As Jesus was denied food, water, shelter, and friends for forty days in the wilderness we will often use the season of Lent to deny ourselves some of the pleasures of life. For example, in Church, we will deny ourselves the singing of “alleluias.” And we veil the cross the sits at the front of St. Paul’s Church, above the altar for the same reason, denying ourselves (temporarily) the joy of surveying “the wondrous cross.”

On Easter morning, we will gather for worship with the cross unveiled and singing as many “alleluias” as humanly possible, because what Jesus Christ did for us on the cross, “demands my soul, my life, my all.”

Wednesday, March 1, 2017

Food, Faith and Fortune

In Matthew’s Gospel (4:1-11) there is a wonderfully insightful story about the temptation of Jesus. It should be acknowledged that each of the temptation are things Jesus wants. It makes sense really, for one can hardly be tempted with undesirable things.

First, Jesus is offered food, to turn stones into bread. Such a temptation would not only satisfy the hunger of someone who’s fasted for forty days, but would satisfy the hunger of anyone, and everyone, who’s hungry. Jesus wants us to have our “daily bread,” the very stuff that sustains our bodies. However, he wants these things on his own terms, and not be made to worship anyone but the one, true God.

Secondly, Jesus is offered faith, to be placed at the very top of the temple and have all creatures worship him. Such a temptation would, or so the promise goes, put Jesus at the centre of all worship. Jesus wants us to worship God “in spirit and truth.” (John 4.24) However, he wants this on his own terms.

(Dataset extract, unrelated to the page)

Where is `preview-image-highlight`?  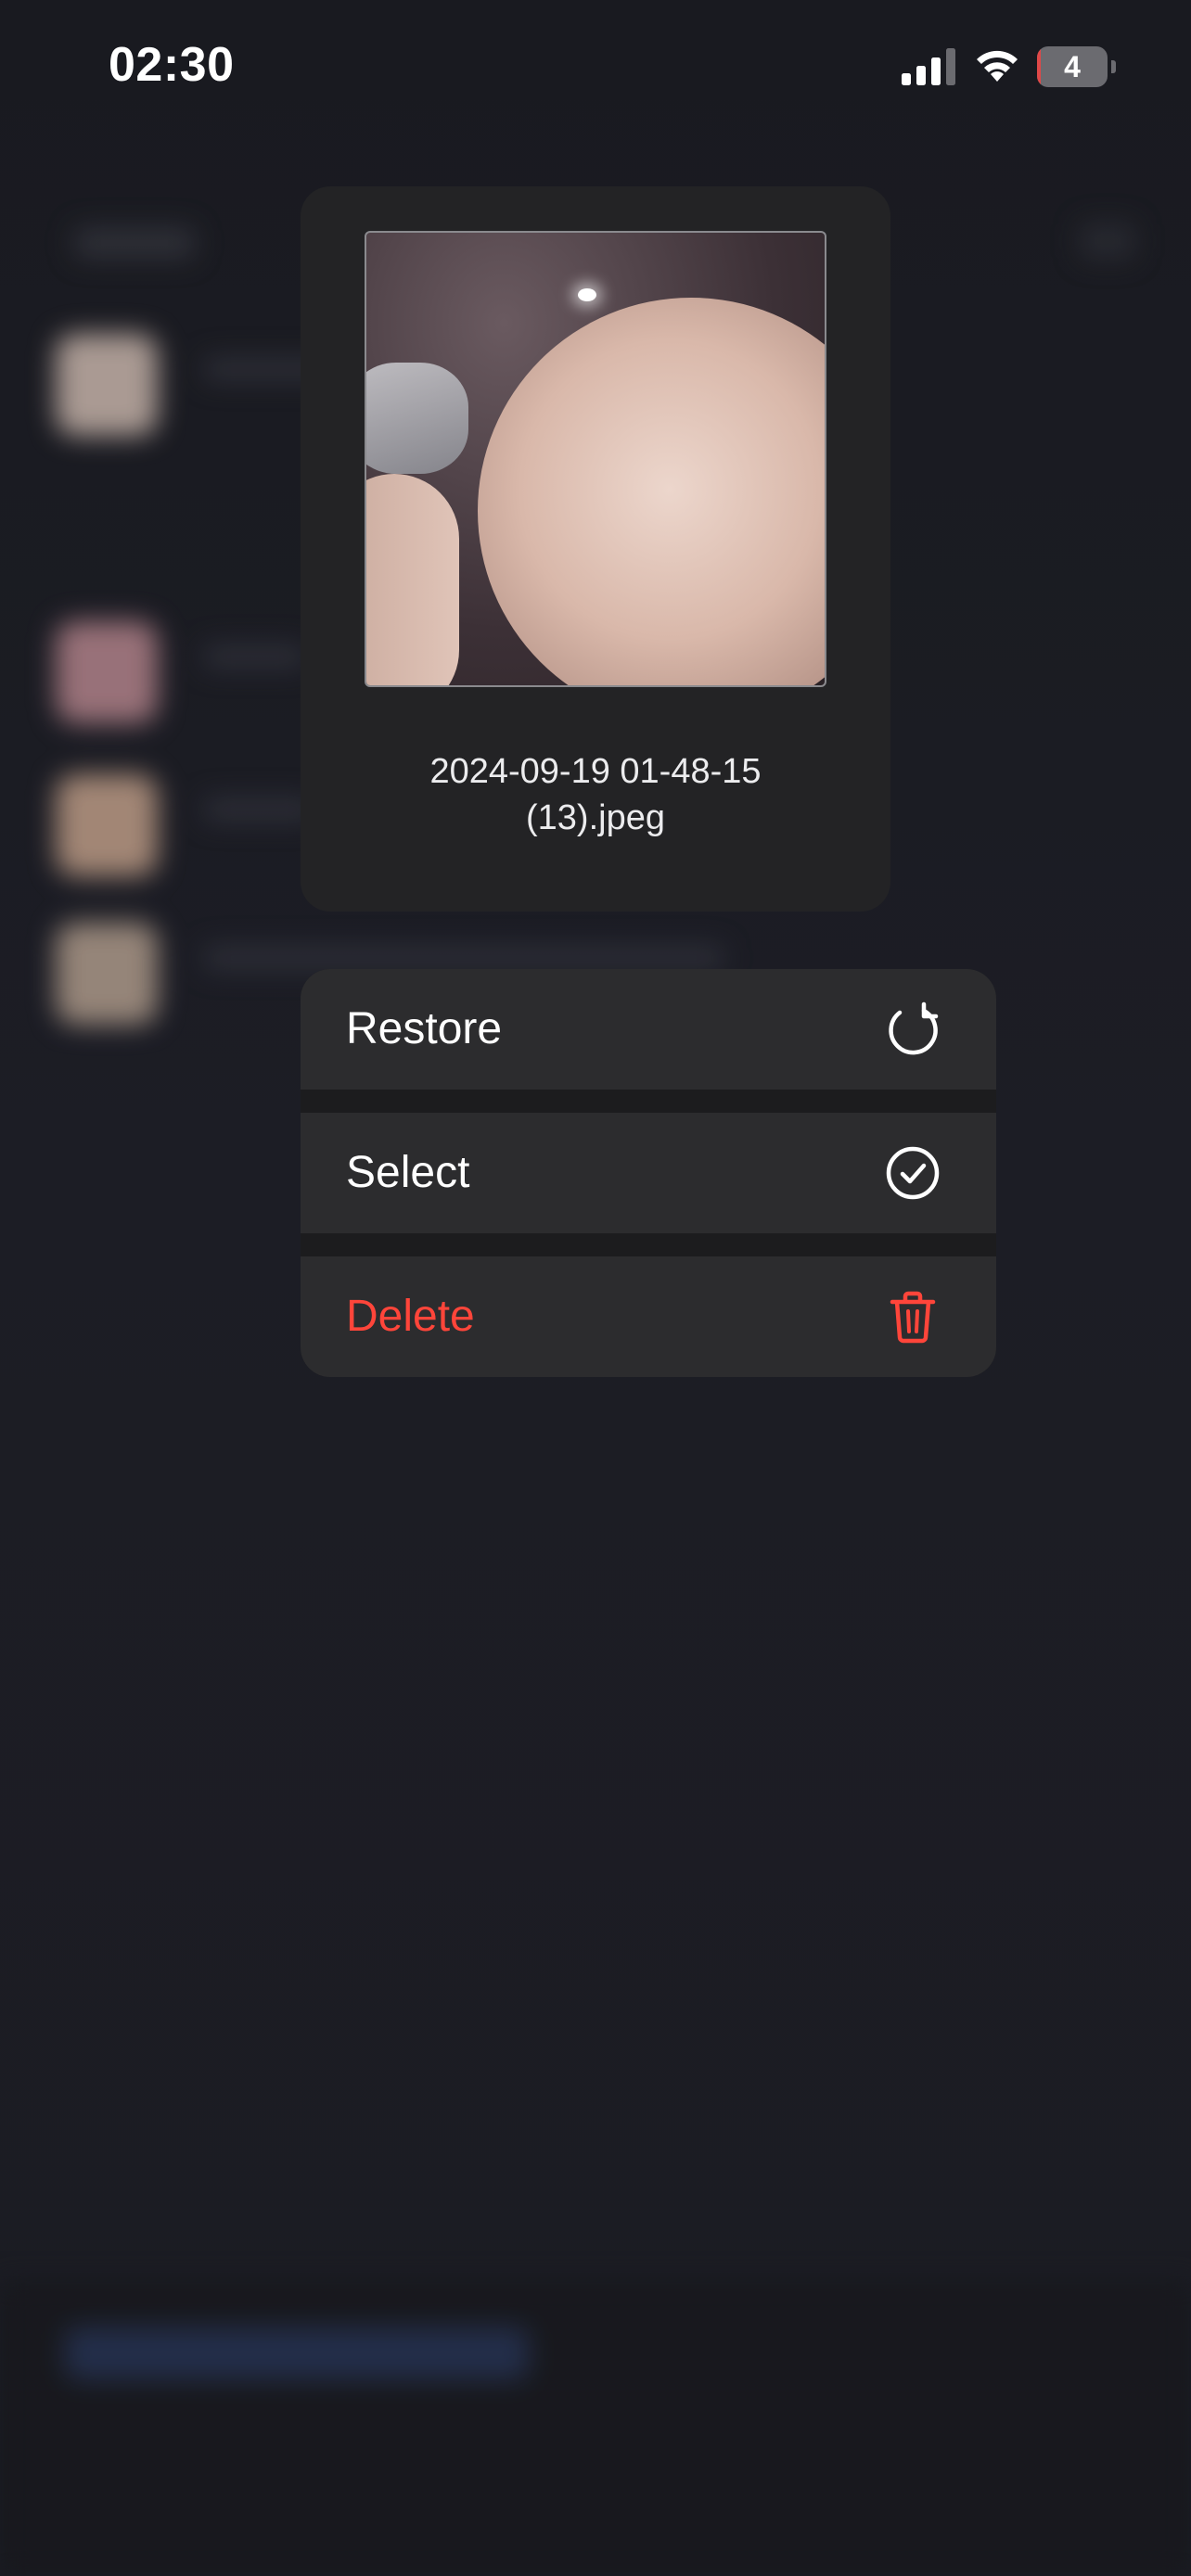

Lastly, Jesus is offered fortune, all the kingdoms of the world. Jesus, no doubt, desires that our political life also be directed by his teachings and rule. Jesus wants, “thy will be done, on earth as in heaven.” However, the terms offered to him are too much to bear.

So, what are the terms Jesus wants? Well, God simply wants genuine friends, and that is the only reason for there to be a creation at all. Friendship that is forced or without alternative is hardly genuine. We must enter that friendship with God of our own free will, without trickery or threat. The boldface lie in Matthew’s Gospel is that food, faith and fortune are the devils to give. They are not. Generosity with the bounty of the earth’s resources are ours to give. The worship (and friendship) of God in spirit and truth are ours to give. The fortune of our collective wealth and power are ours to give. All of this, our food, faith and fortune are what Jesus wants, but not for his own glory, but for the glory of God, our creator and the One who first loved us.